I love not being forced to wear a three-piece suit no matter where I happen to work — where a collared shirt, slacks and shoes are considered business attire. My friend had to order five suits for his first job out of college in, again, Washington, D.C.

However, behind the polite smiles and relaxed nature of Southern hospitality lies an explosive reaction triggered by the slightest hint of anything different from the norm.

Remember the man who put a package of pork in a Muslim family’s shopping cart [at Crestview’s Publix] because he said he could?

Remember the backlash of the mere suggestion of a change in the city’s alcohol ordinance; or the council’s reaction to suggestions of municipal change?

Now, a new reporter comes into town asking simple questions and suddenly she’s a member of the “fake news media” trying to bring a liberal agenda to the most conservative county in Florida.

In the era where every fact is now put under the microscope of keyboard warriors — who, by the look of their grammar, [likely] copied encyclopedia articles verbatim for their school reports — even the most neutral of questions are perceived as skewed to favor the opposition.
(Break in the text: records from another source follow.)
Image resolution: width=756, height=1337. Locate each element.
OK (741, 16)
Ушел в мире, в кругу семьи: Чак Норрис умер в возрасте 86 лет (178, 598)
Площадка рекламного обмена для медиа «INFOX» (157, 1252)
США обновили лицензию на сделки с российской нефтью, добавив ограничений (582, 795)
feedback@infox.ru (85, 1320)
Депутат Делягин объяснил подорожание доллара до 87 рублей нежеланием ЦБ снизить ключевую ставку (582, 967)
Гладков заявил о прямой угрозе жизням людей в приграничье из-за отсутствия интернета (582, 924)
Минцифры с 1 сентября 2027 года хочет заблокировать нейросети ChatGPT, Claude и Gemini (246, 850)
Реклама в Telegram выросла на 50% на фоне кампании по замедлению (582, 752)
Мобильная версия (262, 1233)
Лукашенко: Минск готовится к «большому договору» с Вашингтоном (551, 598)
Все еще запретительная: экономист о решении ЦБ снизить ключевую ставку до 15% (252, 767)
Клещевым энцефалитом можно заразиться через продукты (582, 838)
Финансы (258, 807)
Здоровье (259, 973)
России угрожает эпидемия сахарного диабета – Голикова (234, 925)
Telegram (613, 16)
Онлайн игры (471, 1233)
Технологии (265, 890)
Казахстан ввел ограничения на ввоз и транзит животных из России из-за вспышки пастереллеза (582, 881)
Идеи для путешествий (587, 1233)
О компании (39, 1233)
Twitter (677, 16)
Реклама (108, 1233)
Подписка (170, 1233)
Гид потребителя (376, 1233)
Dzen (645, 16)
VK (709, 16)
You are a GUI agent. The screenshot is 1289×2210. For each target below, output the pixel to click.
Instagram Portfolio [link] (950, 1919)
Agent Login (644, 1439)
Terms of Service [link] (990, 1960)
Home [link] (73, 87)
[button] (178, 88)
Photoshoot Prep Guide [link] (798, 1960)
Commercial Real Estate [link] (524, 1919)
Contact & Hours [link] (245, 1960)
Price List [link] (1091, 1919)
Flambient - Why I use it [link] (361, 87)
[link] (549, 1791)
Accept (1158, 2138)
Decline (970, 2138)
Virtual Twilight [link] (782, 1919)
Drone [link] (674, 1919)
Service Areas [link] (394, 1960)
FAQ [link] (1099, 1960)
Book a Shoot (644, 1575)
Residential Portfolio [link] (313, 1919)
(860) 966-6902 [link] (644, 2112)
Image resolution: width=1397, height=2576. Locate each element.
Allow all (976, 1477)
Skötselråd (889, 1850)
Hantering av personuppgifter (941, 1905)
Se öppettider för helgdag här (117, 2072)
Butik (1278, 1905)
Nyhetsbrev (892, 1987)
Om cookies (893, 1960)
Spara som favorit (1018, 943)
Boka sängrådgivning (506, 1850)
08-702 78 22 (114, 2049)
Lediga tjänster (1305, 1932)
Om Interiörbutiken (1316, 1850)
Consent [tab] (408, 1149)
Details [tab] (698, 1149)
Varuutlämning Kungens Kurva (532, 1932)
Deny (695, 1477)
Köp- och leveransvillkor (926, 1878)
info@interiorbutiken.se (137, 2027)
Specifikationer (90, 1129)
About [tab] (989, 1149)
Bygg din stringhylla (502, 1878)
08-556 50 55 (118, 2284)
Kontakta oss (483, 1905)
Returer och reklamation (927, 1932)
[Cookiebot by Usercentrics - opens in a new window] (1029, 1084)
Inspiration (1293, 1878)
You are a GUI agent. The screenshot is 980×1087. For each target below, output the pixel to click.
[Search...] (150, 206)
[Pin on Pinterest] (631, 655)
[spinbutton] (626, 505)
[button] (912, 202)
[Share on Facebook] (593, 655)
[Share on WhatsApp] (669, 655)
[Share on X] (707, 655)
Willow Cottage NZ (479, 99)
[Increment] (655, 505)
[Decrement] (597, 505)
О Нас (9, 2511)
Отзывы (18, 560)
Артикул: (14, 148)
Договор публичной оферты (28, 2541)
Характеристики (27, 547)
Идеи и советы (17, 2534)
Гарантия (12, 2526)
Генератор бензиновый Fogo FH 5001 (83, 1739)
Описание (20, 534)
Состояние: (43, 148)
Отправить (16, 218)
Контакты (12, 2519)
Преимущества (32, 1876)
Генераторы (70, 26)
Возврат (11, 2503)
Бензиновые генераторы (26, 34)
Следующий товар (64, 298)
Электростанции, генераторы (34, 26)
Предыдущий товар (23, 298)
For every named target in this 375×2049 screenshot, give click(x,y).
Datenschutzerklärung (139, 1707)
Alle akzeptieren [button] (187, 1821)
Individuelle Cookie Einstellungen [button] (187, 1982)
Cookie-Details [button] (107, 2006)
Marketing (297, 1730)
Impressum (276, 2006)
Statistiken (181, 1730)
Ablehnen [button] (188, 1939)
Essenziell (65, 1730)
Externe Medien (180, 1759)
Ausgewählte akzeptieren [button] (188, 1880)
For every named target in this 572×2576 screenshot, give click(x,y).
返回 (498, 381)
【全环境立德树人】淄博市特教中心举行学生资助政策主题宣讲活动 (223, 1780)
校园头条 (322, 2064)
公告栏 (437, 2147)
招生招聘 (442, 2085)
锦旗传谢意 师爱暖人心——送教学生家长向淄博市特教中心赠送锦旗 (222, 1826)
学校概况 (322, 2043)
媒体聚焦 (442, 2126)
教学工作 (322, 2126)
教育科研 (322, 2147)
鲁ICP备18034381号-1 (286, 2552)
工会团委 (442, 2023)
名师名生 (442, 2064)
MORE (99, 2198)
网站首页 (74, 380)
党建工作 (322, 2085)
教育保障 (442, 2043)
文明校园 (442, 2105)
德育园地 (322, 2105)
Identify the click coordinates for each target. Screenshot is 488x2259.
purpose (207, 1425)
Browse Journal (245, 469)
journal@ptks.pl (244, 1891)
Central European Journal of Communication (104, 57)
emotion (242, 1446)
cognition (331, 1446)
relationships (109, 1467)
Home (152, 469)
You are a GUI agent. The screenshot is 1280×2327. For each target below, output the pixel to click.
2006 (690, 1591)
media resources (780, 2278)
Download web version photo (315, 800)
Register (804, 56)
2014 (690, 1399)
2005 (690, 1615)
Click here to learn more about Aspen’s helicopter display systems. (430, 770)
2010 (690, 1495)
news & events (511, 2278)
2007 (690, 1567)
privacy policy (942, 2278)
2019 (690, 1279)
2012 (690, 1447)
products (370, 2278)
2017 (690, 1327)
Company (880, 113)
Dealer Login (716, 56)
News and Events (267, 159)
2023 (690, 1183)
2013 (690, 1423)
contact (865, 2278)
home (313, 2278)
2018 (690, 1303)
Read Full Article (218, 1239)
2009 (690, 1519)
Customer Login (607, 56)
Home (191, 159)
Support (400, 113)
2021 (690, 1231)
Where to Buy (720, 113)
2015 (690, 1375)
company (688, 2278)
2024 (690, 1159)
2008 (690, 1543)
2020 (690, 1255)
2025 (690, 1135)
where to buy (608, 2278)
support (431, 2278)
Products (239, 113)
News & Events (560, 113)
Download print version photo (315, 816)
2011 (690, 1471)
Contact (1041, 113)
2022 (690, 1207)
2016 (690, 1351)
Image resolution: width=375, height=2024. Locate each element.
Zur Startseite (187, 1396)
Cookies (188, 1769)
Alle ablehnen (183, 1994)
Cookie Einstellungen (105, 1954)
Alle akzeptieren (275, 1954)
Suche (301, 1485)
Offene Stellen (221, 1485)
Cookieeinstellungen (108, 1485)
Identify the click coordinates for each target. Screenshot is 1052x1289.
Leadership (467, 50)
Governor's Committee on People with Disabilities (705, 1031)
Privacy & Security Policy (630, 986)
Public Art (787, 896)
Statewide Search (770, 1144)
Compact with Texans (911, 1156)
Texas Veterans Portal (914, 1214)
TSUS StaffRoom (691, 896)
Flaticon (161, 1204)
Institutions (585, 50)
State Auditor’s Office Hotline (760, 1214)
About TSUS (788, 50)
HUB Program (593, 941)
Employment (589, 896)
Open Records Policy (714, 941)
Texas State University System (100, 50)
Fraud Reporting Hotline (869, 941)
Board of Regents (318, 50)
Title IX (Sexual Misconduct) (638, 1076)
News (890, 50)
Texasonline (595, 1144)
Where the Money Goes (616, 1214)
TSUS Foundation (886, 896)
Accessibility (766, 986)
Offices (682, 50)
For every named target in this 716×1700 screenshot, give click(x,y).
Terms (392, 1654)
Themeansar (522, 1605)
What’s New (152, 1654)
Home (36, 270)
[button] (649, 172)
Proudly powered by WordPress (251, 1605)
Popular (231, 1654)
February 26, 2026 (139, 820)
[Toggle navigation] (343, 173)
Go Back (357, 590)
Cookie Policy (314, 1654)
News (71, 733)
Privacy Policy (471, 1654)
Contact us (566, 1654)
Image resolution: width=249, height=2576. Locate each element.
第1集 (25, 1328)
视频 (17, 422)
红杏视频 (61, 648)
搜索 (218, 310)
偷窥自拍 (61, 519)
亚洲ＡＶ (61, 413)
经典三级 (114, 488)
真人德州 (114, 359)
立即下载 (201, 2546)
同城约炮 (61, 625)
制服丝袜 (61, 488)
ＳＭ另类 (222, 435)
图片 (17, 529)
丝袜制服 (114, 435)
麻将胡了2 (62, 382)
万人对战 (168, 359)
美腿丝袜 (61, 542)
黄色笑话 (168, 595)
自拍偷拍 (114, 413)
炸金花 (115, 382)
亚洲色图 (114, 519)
I can already see the barrage of comments calling me anywhere from an antichrist to a Yankee liberal — again, born and raised in the South, but someone will still think it, and I was trying to be alphabetical with my prediction — but every single hateful comment will prove the point this op-ed is trying to make: that there’s a “Jekyll and Hyde” complex in the wheelhouse of Southern Hospitality.

I can also see the comments saying, “If you don’t like living here, then leave!”

To that I say, “I love living here, I just see some systemic problems that I’d like to see fixed.”

Hopefully this op-ed will keep the trolls off our new staff reporter’s back long enough for her to find her niche and regain her faith in our supposedly hospitable little community.

Bring it on! 

Johnny C. Alexander is a Crestview resident and freelance writer, photographer and videographer.